If I had told Saga how I did feel about her and our child maybe she'd have understood something more about me. Or she'd run away faster than her car. But I could have tried.
I'm over forty, a widow, an ex father, just wanting what I longed for eight long years.
I remember the night she tried to kill herself, my crazy drive across the bridge, looking for her, desperate I've let her down.
I didn't lied, she never asked me about the drugs. And I wanted to stop, tried to stop, after I opened up myself to her.
If I had the strength to tell her all the truth, like the first time she entered my house.
If.
If.
A life of if. And I cannot bear it anymore.
She had split me in two, half I hate her, half I hate myself.
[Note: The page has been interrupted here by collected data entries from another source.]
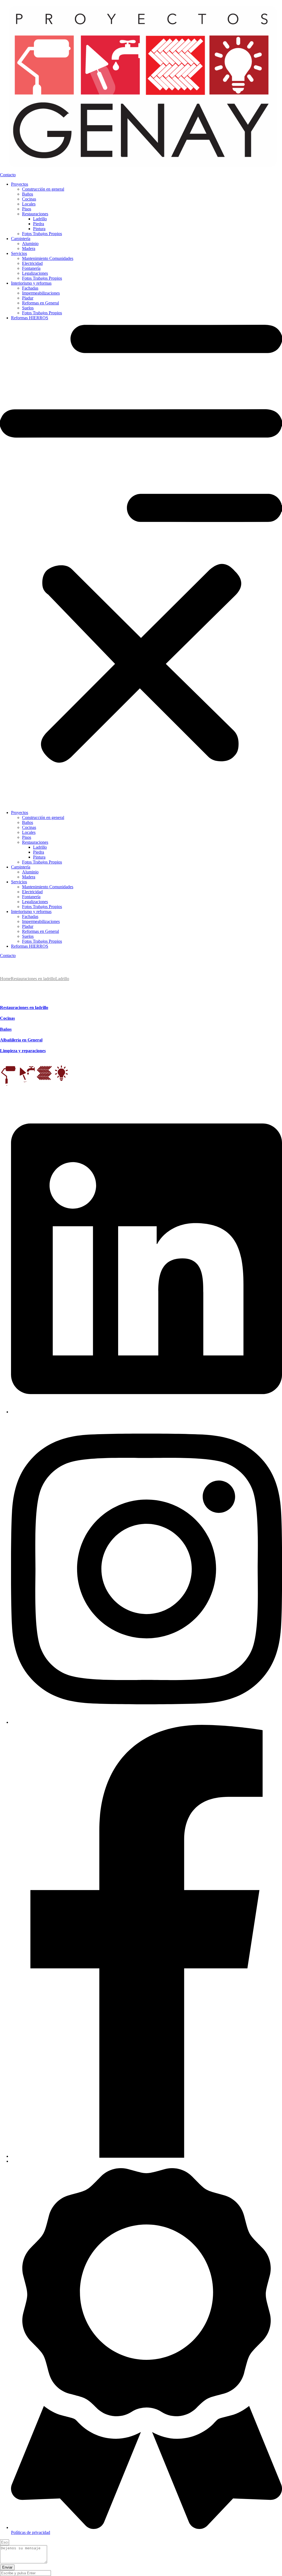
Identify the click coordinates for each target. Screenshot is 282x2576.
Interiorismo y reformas (31, 283)
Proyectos (19, 184)
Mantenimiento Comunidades (47, 258)
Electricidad (32, 263)
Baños (27, 194)
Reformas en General (40, 303)
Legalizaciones (35, 273)
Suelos (28, 308)
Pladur (27, 298)
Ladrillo (40, 218)
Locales (29, 204)
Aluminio (30, 243)
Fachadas (30, 288)
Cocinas (29, 199)
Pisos (26, 209)
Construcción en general (43, 189)
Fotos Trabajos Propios (42, 233)
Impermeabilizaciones (41, 293)
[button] (141, 565)
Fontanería (31, 268)
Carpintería (20, 238)
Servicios (19, 253)
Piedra (38, 223)
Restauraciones (35, 213)
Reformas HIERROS (29, 317)
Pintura (39, 228)
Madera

For hoping, for trusting her.
Saga never lied to somebody, how could she lie to me?
Why did she tell me she was carrying my redemption if she had already decided to erase it?
A crazy part of my mind was sure it would have been a boy.
I didn't know where it came from, but I imagined to play with him in the park with a ball.
To buy little soldiers and build Lego cars.
I wanted that boy more than my life, I'd accepted to die myself, if I had to choose.
He'd lived, hopefully a better life than mine; a part of me would have remained alive in him.
I could keep on, thinking my girls were dead, because he was my hope.
Now all my life has been drained from my body,
I'm a dried tree, one with no roots and no branches to grow again.
I'm gone, forever.
I'm dead inside.
I can walk. A foot after the other, endless sequence.
I can eat. Mouthfuls of meaningless food, without taste.
I can work. Little white candies keep me up all day again. I'm a good detective, I have proofs, I find the link for the case.
I can screw. Pick up the first blonde I find in the club, take her in our bed, to erase Saga's scent.
It isn't love, neither sex, nor lust, just the way to deceive myself I don't care anymore about Saga.
This body of mine is empty inside.
A shell with no pearl.
A heart with no blood.
I see the woman hanging from the door, her pulse is gone, I heard a movement inside the house, I notice the red light before the gun shoot.
A trap.
Bullet come to me, I'm ready, take me.